Постепенно она успокоилась, словно пресытившись своим счастьем, повернулась к Оливье спиной и прижалась к его груди. Он обхватил ее, прижал к себе и стал говорить очень тихо, без конца повторяя одни и те же слова: ты прекрасна, я люблю тебя, я увезу тебя отсюда, мы будем счастливы вместе, все будет хорошо, мы дойдем до конца света, до самого солнца, где будут цветы и птицы, ты прекрасней всех цветов, ты прекрасней, чем небо, я люблю тебя, люблю тебя.
Она заснула в его объятьях, убаюканная его теплом, его любовью, переполненная счастьем и восторгом.
Оливье не мог уснуть. К испытанному им счастью примешивался ужас. Как увезти Джейн из этой страны зыбучих песков, где в дурмане и в смерти увязло столько девушек и юношей со всех уголков света, привлеченных призраком свободы, миражем братства всех живых существ, близостью Бога? Да, действительно, в Катманду каждый мог делать то, что хочет. Это было правдой. Никто не вмешивался в дела другого. Это было правдой. Наши сестры птицы даже не возмущались, если кто-нибудь наступал им на хвост, потому что за последние десять тысяч лет никто не убил ни одной птицы. Это тоже было правдой. Бог присутствовал везде в десяти тысячах обликов. И это было правдой.

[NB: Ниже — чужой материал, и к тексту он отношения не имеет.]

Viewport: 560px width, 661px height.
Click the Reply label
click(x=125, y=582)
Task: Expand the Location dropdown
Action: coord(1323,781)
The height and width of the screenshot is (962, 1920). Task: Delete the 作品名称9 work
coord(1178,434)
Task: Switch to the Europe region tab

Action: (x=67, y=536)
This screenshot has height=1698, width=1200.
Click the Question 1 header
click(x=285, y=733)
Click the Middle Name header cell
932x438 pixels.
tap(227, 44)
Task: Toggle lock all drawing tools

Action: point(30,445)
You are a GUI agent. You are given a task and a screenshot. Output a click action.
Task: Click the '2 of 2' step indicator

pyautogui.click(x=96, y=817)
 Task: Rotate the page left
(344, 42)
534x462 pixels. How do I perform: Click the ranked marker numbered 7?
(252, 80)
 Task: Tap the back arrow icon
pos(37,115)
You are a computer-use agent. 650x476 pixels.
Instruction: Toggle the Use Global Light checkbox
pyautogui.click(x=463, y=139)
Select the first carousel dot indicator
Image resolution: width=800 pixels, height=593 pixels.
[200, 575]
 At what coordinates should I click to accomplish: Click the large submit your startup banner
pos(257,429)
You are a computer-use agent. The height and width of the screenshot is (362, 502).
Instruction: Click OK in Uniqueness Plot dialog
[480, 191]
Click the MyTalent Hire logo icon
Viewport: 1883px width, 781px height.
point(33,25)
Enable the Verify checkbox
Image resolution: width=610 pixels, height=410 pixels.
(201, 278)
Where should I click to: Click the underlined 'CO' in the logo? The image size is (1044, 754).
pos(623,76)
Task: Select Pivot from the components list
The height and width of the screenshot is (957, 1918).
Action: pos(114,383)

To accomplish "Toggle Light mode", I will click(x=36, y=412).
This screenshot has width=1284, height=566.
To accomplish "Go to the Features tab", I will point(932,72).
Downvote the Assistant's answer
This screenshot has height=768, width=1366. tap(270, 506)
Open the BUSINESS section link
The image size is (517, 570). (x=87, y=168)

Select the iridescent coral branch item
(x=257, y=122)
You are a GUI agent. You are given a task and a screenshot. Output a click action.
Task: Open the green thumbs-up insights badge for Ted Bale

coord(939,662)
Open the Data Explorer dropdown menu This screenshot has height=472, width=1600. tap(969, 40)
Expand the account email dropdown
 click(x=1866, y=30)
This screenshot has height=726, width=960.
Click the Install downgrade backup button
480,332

Это было правдой для мужчин, женщин и детей, родившихся в этой стране. Но не было правдой для детей Запада с длинными волосами и бородами. Они были детьми рассудка. И рассудок навсегда избавил их от простого понимания очевидного, будь оно неодушевленным или живым, человеческим или божественным; ведь эти противоположности по своей сути совершенно одинаковы, и с ними все ясно и понятно, начиная с травинки под ногами и кончая бесконечностью. Сразу после рождения у ребенка Запада на глазах оказывается повязка рассудка, оказывается еще до того, как они откроются. Они теряют способность видеть очевидное, они не умеют прочитать послание облаков и услышать голос дерева, они общаются на грубом языке людей, находящихся в замкнутом пространстве объяснений и доказательств. У них не остается другого выбора, кроме как между отрицанием того, что не может быть доказано, и слепой абсурдной верой в неопределенные истины.
Великая книга сущего, равновесие Вселенной, чудо их собственного тела, лепестки маргаритки, вкус яблока, золотистая шерстка зверька, вселенные в каждой песчинке существуют для человека Запада всего лишь как явления материального порядка, которые могут быть подвергнуты анализу. Они ведут себя подобно экспертам, оказавшихся перед раскрытой книгой и старающихся проанализировать состав краски и качество бумаги, но не пытающихся прочитать текст и даже отрицающих, что черные значки на страницах имеют какой-то смысл.